*Given request*. Rewrite everything from "9. Myself and" down to "available with us." in the judgment, putting "whole property" in place of "entire property".

-- begin Reading text --

Even that apart, I am of the view that the petitioner may not be entitled to any indulgence in the hands of this court in exercise of its jurisdiction under article 226 of the Constitution of India. As rightly pointed out by learned senior counsel for the department, even after the petition alleging irregularities and also the request for postponement of the sale in April, 1985, and the rejection of the petition on May 9, 1985, the petitioner herself has filed another petition dated May 14, 1985, and in paragraphs 8 to 10 thereof it is stated as hereunder :

“8. I am an elderly lady and I am also sick. I have no other resources except the above property which has been provided to me by my parents and brothers. The above property does not belong to my husband and he has no interest therein. The said property is also not liable to attachment for his tax arrears.

9. Myself and my children are agreeable to utilise the entire property left behind by my husband, viz., the property at No. 15, Kandappa Pillai Street, Chetput, Madras-31, towards the tax arrears of my husband. We are agreeable to the above property being sold and the entire amount utilised for settlement of the tax arrears of my husband. We have no other resources available with us.

10. In these circumstances, I pray that the Honble Commissioner be pleased to direct that the entire sale proceeds of the property at No. 15, Kandappa Pillai Street, Chetput, Madras-31, be adjusted against the tax arrears of the late M. Natesan and the balance of arrears, if any, be written off.”

The averments would show that even as late as on May 14, 1985, the petitioner was prepared to have the sale in respect of the property in question proceeded through without demur and save for herself the other item which was also attached and this court cannot in the teeth of this factual position come to the rescue of the petitioner or her heirs at this stage.

For all the reasons stated above, W.P. No. 7088 of 1985, fails and shall stand dismissed. No costs. Connected W.M.P., if any, also dismissed.

-- end Reading text --
-- begin Provided material --

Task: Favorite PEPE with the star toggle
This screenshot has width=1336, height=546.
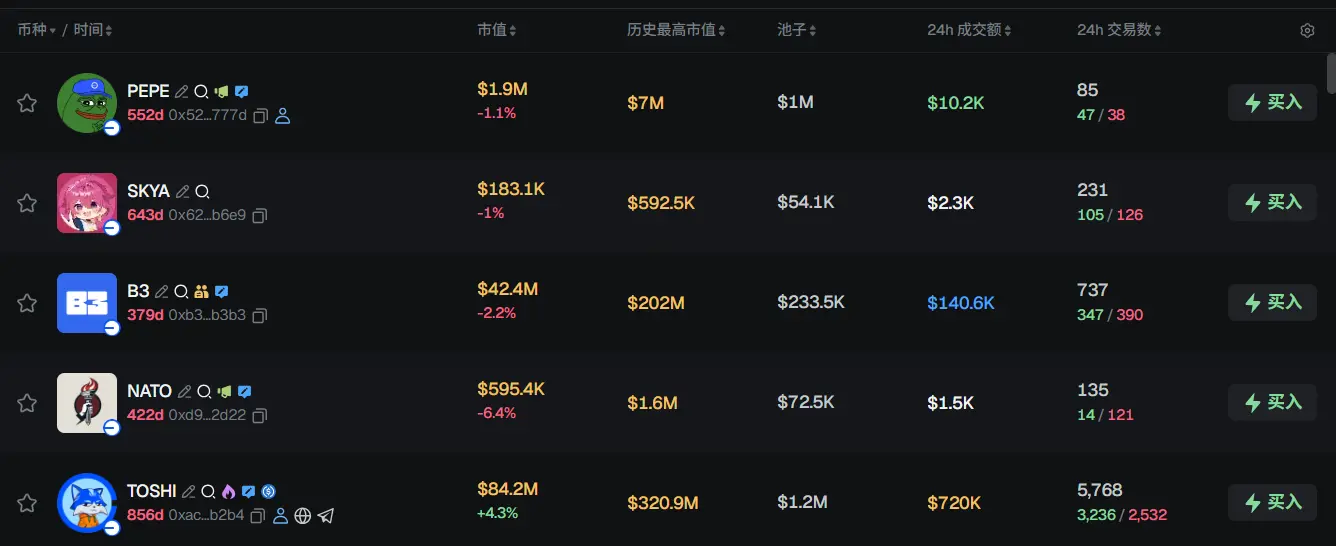Action: click(27, 103)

-- end Provided material --

*Reply to the task*.
9. Myself and my children are agreeable to utilise the whole property left behind by my husband, viz., the property at No. 15, Kandappa Pillai Street, Chetput, Madras-31, towards the tax arrears of my husband. We are agreeable to the above property being sold and the entire amount utilised for settlement of the tax arrears of my husband. We have no other resources available with us.